Wright pleased with grant, LHA increase at Rock Ledge

       Ron Wright, president of the ranch's Living History Association (LHA) volunteer group, tends a cabbage patch at the Rock Ledge Ranch Historic Site.
       The patch, though he didn't plan it that way, could be seen as symbol of his philosophy. “I want to make the LHA not only more responsible, but more helpful at the ranch,” he explained. And, with openings for four board members, not to mention a period-clothing chair (essentially a head seamstress), he's looking for others who think that way. “I'd like to have board members who are willing to go to the ranch and actively work on projects,” Wright said.
       During Wright's 1 ½ years as president, he has helped create the popular Fiddles, Vittles & Vino event, increase LHA membership from 400 to 740 members and lead Rock Ledge's restoration efforts - including the award of a recent major grant. The LHA's roughly 100 active volunteers play a big part of the ranch, supplementing Colorado Springs Parks' minimal paid staff (one full-time employee) by pitching in as adult and junior docents.
       The grant, written by City Parks staffer Aimee Cox, is from the State Historical Fund and will allow the completion of the several-year restoration of the Orchard House (which had been built 99 years ago by Colorado Springs founder William Palmer). In the amount of $80,220, the state money will be matched by $22,000 from the LHA's Gift Trust Account (reflecting fundraising from the annual Folk Art Festival and other events), Wright said.
       Wright has additional ideas in mind as he heads unopposed for a second term. One of these areas involves marketing the ranch. Part of a new city-produced video to be presented this fall will feature Rock Ledge. Showing ranch scenes, the video will include an original song, titled “Rock Ledge Ranch,” by Westside Pioneer editor Kenyon Jordan (which he has donated for ranch use).
       Also, the board is discussing future construction ideas.
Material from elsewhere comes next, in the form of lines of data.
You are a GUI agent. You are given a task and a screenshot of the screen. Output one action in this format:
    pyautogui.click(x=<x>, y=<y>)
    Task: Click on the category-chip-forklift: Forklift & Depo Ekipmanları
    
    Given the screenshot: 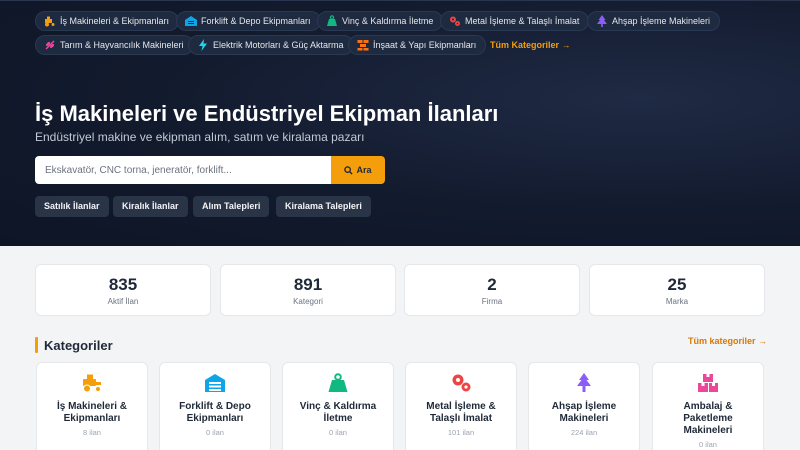 What is the action you would take?
    pyautogui.click(x=248, y=21)
    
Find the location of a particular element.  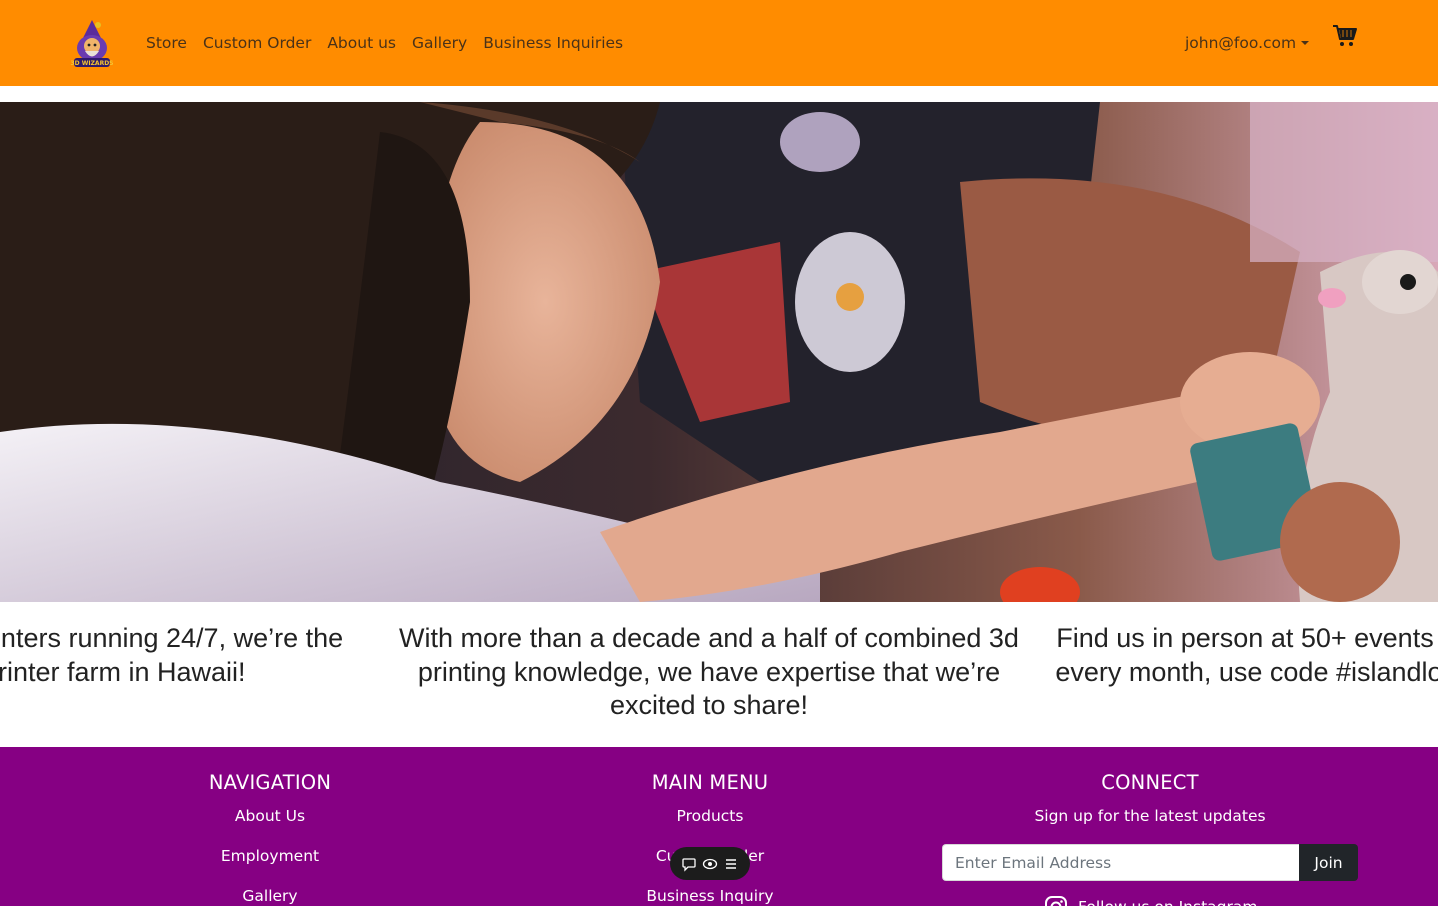

footer-navigation-heading: NAVIGATION is located at coordinates (270, 782).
Suggestions being considered are a “historically correct” schoolhouse, greenhouse and visitor center, as well as an area where old-time crafts could be taught, Wright said. The greenhouse would be a throwback to the original one that was behind the Rockledge House in the ranch's early days.
       What Wright particularly longs for - but which is utterly out of his hands - is restoring the full-time maintenance technician position at Rock Ledge. Four years ago, City Council eliminated the position in a budget cut, and as a result Ranch Manager Andy Morris, aided only by one paid (seasonal) worker, “has his hands full out there,” Wright said.
       Rock Ledge is a city-owned working ranch, styled after the 1880s era in which it first thrived. A life-long Westsider, Wright said he remembers playing on the property as a child and enjoys the present chance to help preserve it. “I'll stay (as president) as long as they want me,” he said.